Only those lines in the data below from the line containing "The width and height of the screenshot is (1568, 773)." through the line containing "Bookmark this tweet", both included, should be restated word for word.

Exercise materials:
━━━━━━
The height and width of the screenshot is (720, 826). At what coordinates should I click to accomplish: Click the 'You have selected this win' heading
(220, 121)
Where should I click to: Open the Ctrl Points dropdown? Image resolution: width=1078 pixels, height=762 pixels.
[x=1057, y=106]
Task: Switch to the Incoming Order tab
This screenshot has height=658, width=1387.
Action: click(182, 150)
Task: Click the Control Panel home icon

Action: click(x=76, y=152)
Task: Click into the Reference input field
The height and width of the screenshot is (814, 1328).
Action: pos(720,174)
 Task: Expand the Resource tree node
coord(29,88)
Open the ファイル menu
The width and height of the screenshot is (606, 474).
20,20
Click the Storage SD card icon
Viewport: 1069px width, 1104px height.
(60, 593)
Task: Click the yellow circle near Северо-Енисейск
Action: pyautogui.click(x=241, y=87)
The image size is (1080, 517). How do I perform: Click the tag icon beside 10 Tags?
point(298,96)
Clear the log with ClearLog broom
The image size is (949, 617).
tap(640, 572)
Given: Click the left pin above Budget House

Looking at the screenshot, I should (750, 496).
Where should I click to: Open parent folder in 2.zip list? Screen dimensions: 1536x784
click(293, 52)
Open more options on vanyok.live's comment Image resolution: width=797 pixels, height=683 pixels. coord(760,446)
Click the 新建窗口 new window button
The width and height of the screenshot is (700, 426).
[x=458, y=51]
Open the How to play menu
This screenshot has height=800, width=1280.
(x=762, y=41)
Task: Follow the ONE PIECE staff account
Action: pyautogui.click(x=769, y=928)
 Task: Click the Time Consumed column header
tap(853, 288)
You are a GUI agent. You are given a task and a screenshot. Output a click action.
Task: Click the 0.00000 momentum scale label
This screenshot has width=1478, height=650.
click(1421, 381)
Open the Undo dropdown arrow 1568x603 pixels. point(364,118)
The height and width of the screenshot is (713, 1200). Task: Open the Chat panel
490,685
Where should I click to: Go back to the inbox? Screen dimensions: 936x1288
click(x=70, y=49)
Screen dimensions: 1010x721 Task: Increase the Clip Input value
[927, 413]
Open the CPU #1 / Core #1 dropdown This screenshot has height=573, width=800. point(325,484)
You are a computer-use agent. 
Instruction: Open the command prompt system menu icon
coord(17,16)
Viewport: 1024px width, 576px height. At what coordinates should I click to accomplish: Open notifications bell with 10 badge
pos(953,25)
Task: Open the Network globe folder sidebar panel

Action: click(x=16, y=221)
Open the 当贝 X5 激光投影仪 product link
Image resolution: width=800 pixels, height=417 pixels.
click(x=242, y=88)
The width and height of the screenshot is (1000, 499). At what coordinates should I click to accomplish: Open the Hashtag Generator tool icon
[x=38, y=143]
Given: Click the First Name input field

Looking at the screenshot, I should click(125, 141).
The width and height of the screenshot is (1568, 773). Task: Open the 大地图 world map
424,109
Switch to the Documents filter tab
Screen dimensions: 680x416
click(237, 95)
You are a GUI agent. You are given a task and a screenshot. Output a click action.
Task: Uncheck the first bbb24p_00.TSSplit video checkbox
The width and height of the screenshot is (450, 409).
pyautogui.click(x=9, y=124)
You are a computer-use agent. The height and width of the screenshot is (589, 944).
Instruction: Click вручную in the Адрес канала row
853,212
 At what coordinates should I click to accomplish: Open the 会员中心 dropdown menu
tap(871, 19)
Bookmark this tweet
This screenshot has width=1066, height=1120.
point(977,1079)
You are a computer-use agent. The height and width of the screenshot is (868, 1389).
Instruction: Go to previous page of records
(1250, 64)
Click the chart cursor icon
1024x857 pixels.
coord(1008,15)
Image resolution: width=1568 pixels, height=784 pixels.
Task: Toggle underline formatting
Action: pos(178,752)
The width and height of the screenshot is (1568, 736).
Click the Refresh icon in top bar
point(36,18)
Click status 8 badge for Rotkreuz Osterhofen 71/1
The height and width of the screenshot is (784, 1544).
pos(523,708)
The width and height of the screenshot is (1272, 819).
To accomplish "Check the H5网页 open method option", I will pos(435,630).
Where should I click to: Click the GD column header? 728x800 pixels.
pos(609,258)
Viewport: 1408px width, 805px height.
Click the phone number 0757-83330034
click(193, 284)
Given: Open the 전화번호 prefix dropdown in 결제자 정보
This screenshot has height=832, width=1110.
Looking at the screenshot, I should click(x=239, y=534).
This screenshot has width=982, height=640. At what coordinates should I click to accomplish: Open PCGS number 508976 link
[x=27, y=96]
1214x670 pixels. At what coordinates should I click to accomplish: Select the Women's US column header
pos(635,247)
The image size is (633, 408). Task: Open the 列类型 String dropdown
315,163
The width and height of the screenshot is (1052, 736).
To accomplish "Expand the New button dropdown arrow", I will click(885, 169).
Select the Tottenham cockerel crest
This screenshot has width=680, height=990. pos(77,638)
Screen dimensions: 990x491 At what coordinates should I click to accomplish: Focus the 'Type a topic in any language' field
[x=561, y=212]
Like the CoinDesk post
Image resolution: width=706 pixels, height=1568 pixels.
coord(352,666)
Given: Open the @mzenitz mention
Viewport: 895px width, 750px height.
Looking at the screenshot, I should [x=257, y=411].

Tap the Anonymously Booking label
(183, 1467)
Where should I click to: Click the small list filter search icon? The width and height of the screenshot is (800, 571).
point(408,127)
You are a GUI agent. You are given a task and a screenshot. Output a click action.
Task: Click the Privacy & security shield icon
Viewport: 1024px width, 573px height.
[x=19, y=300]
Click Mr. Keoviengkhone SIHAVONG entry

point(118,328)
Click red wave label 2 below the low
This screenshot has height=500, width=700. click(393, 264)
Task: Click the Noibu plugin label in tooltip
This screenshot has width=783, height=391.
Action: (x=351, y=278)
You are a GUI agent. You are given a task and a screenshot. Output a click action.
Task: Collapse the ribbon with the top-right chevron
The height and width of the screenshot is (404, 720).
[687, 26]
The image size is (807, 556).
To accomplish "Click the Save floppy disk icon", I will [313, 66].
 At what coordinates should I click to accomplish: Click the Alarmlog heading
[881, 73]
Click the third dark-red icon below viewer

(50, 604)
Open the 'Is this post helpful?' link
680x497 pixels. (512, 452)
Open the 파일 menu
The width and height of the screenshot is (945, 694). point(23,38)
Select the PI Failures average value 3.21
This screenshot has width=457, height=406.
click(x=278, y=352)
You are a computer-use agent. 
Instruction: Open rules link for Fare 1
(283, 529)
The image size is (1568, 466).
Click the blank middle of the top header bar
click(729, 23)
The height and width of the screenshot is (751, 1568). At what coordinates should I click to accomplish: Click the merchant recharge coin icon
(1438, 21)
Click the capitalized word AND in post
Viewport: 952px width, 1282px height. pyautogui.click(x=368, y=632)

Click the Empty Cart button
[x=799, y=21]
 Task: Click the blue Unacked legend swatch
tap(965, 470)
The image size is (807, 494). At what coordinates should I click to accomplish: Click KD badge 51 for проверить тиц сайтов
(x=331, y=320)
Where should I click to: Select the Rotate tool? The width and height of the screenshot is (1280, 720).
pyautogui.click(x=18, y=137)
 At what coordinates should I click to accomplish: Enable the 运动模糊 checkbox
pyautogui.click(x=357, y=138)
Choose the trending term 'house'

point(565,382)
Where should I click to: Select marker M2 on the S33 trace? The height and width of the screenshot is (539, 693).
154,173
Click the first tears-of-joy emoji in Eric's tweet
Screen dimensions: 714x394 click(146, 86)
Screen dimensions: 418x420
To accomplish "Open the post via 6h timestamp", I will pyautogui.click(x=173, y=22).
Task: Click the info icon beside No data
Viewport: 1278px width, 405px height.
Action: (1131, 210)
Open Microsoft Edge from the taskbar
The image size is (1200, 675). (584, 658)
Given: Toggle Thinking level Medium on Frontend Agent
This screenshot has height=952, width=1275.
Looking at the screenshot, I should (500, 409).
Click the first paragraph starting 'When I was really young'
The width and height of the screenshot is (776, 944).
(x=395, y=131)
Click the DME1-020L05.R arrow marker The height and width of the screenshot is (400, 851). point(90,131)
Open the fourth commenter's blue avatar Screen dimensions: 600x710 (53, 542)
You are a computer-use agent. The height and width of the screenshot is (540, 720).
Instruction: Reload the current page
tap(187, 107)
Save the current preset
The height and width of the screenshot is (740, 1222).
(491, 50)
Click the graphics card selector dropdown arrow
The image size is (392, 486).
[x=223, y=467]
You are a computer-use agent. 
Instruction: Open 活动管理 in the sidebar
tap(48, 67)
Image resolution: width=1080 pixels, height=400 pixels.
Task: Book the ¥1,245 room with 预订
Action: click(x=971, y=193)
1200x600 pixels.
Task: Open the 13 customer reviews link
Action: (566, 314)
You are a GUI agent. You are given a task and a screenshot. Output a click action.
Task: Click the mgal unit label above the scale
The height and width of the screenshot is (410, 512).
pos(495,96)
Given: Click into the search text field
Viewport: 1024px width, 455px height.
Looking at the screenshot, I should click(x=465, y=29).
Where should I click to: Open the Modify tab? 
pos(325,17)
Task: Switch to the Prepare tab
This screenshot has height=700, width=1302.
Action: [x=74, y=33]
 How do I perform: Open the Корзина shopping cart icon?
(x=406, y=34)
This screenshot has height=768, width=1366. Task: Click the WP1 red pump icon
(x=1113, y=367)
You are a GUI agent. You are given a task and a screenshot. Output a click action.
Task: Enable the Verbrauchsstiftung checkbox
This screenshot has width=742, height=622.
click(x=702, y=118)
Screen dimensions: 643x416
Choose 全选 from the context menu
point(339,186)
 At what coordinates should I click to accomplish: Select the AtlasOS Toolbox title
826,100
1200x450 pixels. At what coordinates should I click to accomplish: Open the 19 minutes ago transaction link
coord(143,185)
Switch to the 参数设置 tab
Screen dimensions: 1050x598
━━━━━━
Task response:
The width and height of the screenshot is (1568, 773). Task: Open the 大地图 world map
424,109
Switch to the Documents filter tab
Screen dimensions: 680x416
click(237, 95)
You are a GUI agent. You are given a task and a screenshot. Output a click action.
Task: Uncheck the first bbb24p_00.TSSplit video checkbox
The width and height of the screenshot is (450, 409).
pyautogui.click(x=9, y=124)
You are a computer-use agent. The height and width of the screenshot is (589, 944).
Instruction: Click вручную in the Адрес канала row
853,212
 At what coordinates should I click to accomplish: Open the 会员中心 dropdown menu
tap(871, 19)
Bookmark this tweet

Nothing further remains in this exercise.